The MTA defines who owns the materials and any modifications or derivatives that you make. It also gives confidentiality to protect intellectual property rights for both parties, and the rights to the inventions and research results you derive from the materials.
After you contact us to discuss a University technology, we may draft a Non-Disclosure Agreement (NDA). This document keeps confidential information, such as unpublished patent applications and unpublished scientific data, between the parties that share it.
Non-confidential information, such as published patents, published research articles, and marketing summaries, does not need an NDA.
The term sheet is a nonbinding document that captures the business terms of your agreement with the University around a technology.
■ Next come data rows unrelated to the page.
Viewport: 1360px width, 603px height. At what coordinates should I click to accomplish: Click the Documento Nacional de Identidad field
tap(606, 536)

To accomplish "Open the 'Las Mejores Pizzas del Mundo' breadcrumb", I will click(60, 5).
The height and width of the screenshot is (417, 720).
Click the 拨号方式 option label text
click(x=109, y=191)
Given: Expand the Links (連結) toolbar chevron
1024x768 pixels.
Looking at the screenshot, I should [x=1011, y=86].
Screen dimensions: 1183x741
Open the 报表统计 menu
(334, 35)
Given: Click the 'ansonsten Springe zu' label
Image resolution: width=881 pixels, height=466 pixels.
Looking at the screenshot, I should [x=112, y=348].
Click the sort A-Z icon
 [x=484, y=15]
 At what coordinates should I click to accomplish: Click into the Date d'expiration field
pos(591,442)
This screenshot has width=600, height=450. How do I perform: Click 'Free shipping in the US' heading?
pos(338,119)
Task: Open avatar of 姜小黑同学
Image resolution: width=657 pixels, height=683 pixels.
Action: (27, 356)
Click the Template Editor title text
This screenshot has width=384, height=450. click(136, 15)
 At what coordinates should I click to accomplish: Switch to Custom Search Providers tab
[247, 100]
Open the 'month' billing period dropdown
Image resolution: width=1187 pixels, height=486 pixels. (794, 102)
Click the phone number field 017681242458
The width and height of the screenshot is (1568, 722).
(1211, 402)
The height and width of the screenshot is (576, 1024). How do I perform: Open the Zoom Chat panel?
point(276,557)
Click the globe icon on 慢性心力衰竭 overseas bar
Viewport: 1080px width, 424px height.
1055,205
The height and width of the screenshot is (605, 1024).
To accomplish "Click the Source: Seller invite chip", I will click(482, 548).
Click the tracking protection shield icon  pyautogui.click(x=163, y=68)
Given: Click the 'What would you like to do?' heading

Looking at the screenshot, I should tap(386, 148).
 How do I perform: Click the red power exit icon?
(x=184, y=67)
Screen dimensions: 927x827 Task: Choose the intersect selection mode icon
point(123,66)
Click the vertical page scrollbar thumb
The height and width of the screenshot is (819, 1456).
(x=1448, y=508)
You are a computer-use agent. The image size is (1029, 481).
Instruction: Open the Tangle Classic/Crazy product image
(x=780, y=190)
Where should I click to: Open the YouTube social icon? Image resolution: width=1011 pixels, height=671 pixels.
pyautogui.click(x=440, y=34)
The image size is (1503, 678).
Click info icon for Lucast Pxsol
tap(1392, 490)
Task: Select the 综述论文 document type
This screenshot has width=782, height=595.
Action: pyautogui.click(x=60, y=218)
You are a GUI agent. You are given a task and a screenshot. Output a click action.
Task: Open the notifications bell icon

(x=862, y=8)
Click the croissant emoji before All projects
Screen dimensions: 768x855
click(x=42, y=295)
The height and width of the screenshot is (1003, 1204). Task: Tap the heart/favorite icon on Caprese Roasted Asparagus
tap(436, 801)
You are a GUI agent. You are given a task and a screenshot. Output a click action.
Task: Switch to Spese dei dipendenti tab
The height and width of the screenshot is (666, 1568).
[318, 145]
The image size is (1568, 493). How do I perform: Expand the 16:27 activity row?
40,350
Sponsored Research Agreement
Sponsored Research Agreements let you work directly with University researchers to begin or continue development of a technology. You must negotiate these agreements through the University's Sponsored Projects Administration.
License Agreement Definitions
Some of the terms we may include on your license agreement include:
License fee: Paid once you sign a license agreement, with the amount based on the technology’s value.
Patent reimbursement: Paid to the University to defray our patent processing costs, such as filing fees, intellectual property attorney’s fees, and any late fees.
Development period with milestone payments: When a technology requires extensive development, you must submit a development plan that outlines your plan toward commercialization. We will check in with you on your progress and, in many cases, ask for milestone payments to reduce the initial license fee on a high-risk project.
Royalties: Paid when you sell products based on the technology, either as a percentage of sales or a fee per unit.
Minimum royalty: To encourage you to actively market your technology, we will expect an annual minimum royalty at the end of each development period. We only require an extra fee if your royalties fall short of this minimum.